[Stored data]
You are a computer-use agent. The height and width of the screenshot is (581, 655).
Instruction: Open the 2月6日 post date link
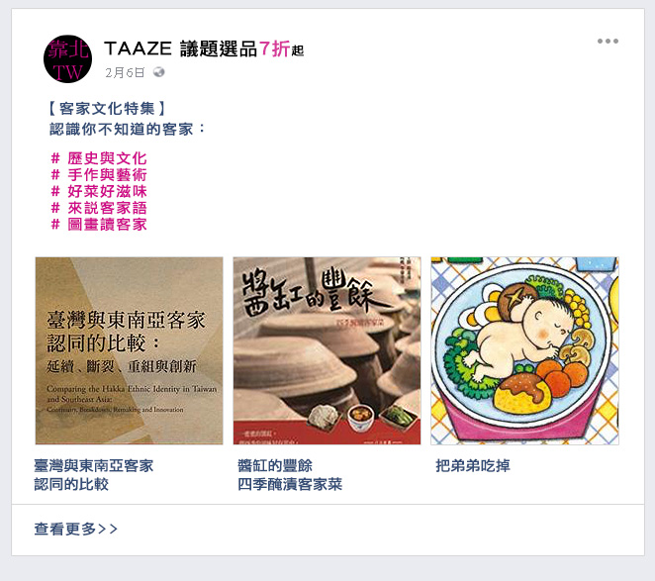tap(125, 72)
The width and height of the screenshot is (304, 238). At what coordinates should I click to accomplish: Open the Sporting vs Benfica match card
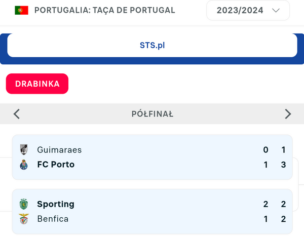[x=152, y=212]
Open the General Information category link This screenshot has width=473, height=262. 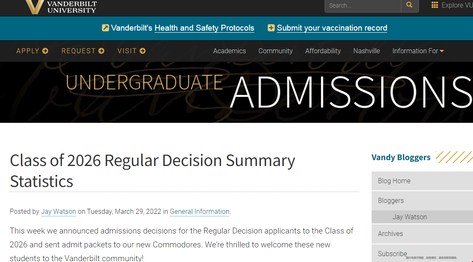(x=199, y=212)
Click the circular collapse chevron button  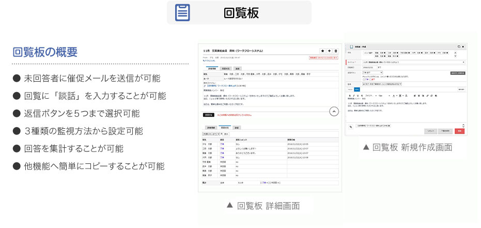(334, 111)
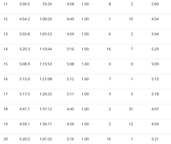Click lap 18 elevation value 31

point(131,109)
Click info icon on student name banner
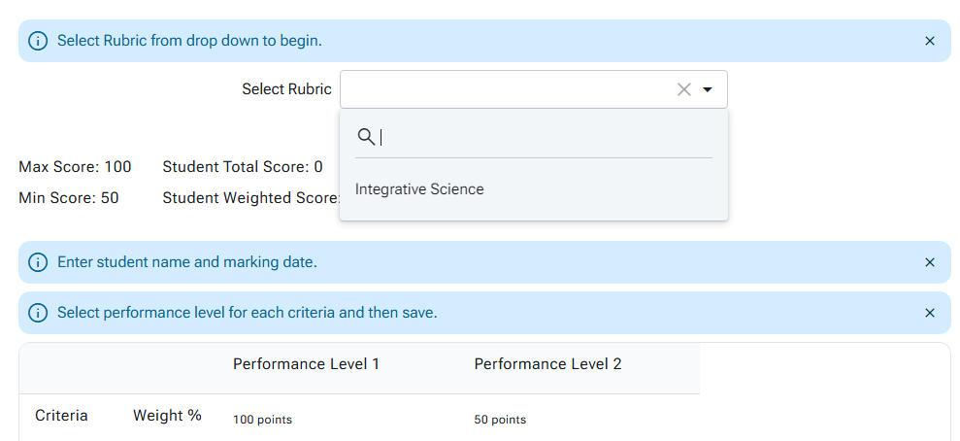Image resolution: width=960 pixels, height=441 pixels. pyautogui.click(x=38, y=262)
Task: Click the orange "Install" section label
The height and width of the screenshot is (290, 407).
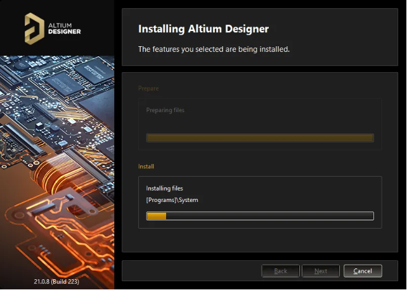Action: click(x=146, y=167)
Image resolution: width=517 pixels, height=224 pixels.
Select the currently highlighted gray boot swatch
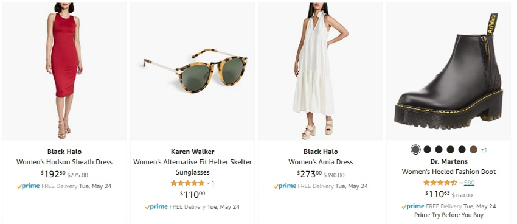click(x=415, y=150)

Problem description - Keep out the pictures, and copy exactly the lines from the one that contains "Image resolution: width=517" through the final line of the records above, both ends included.

The answer -
Image resolution: width=517 pixels, height=224 pixels.
Select the currently highlighted gray boot swatch
click(x=415, y=150)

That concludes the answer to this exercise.